Glass is better for viewing & easy cleaning - doesn't retain flavors and aromas - just rinse, maybe a light brushing, with hot water.

Porcelain is better for heat retention - stains, flavors and aromas are removed easily enough with a solution of baking soda and hot water and a bit of brushing.

Iron is better for ...? Hmm...in general, metal dissipates heat faster than earthenware and some swear that a metallic taste is added to the brew although I don't know about cast iron in particular. May need to use a potholder since metal handles are typically significantly hotter than glass or porcelain.

Personally, since I'm a huge fan of both glass and Chatsford teapots, I recommend either of those. One thing to consider if you're looking at Jenaer teapots, is that they discontinued production this past March and won't be available after the current stock is sold.

HTH.

Reply to
Bluesea

Something! Those fine mesh infusers make brewing loose tea and clean-up super-easy and the wide variety of design/size/material choices suit just about everybody.

Reply to
Bluesea

A proper tetsubin is porcelain glazed on the inside, and should add no more flavor to your tea than a porcelain pot. It's typically a black glaze.

Metal does dissipate heat faster. The point of the cast iron pot, however, is that you can pre-heat the pot by filling it with boiling water for a few minutes, then dumping that water, adding the tea, and steeping.

Which will change the way the tea steeps and generally requires a shorter steep time, fwiw, since the hot water loses less heat to the pre-heated pot.

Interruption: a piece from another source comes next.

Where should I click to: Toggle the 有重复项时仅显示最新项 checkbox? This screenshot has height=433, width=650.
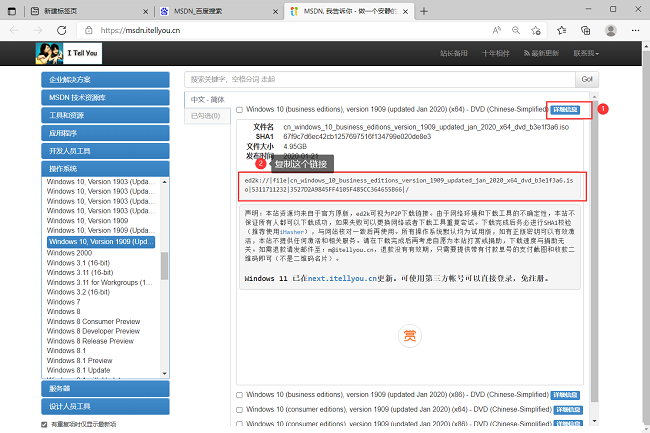tap(42, 425)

The cast iron has enough thermal mass that the pot will still be hot to the touch 15 or more minutes later, so if you're going to be drinking the tea over time you should steep with a bag or infuser (infuser should come with the pot) and remove the tea after steeping.

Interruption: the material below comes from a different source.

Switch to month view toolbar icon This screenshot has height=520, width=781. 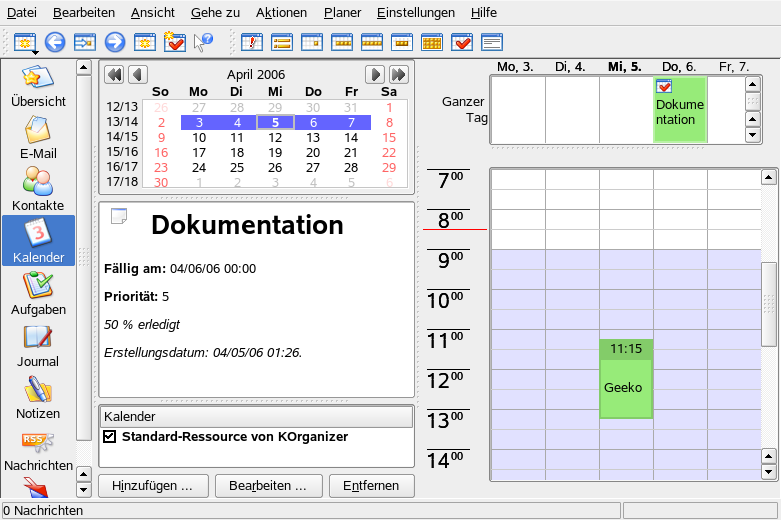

Properly pre-heated, tea in my tetsubin stays hot far longer than tea in any of my glass pots.

I do have one stainless steel pot, but the spout leaks so i haven't used it yet. I know how to repair it, I just need a round tuit. I imagine it loses heat very quickly. On the other hand, it certainly wouldn't object to being placed over a candle-type warmer.

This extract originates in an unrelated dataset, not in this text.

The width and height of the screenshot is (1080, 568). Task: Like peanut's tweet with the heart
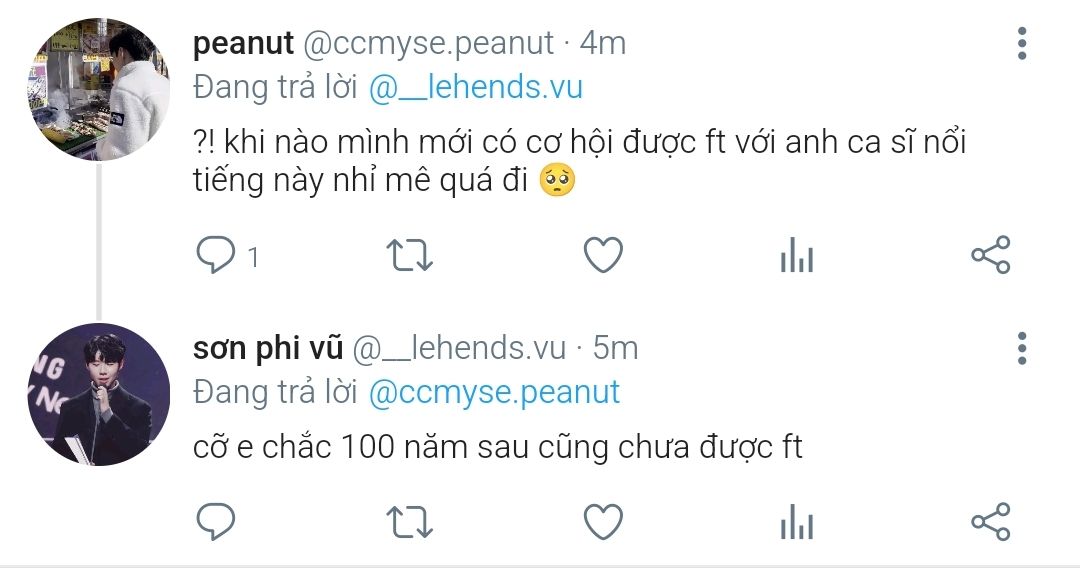click(x=603, y=256)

Oh, fwiw, never apply direct heat to a cast iron teapot. It will ruin the finish. Only heat it by filling it with hot water. An electric mug warmer would also be fine. No stove, no oven, no candles.

Always dry them thoroughly and allow them to sit upside-down with the lid off in a warm, dry place for a few hours after use. The bits around the openings where the glaze on the inside meets the patina on the outside can rust up fairly quickly if the pot is lidded directly after hand-drying. Humid air inside the pot will condense.

Never, ever, under any circumstances, clean any cast iron in a dishwasher. Not even glazed LeCruisette cookware. Always hand wash. And in the case of a tetsubin (and most bare cast iron cookware as well), don't use any soap or detergent of any kind unless you actually need to. Go ahead and use soap on enameled iron cookware, but dry it on the stove like any other iron cookware.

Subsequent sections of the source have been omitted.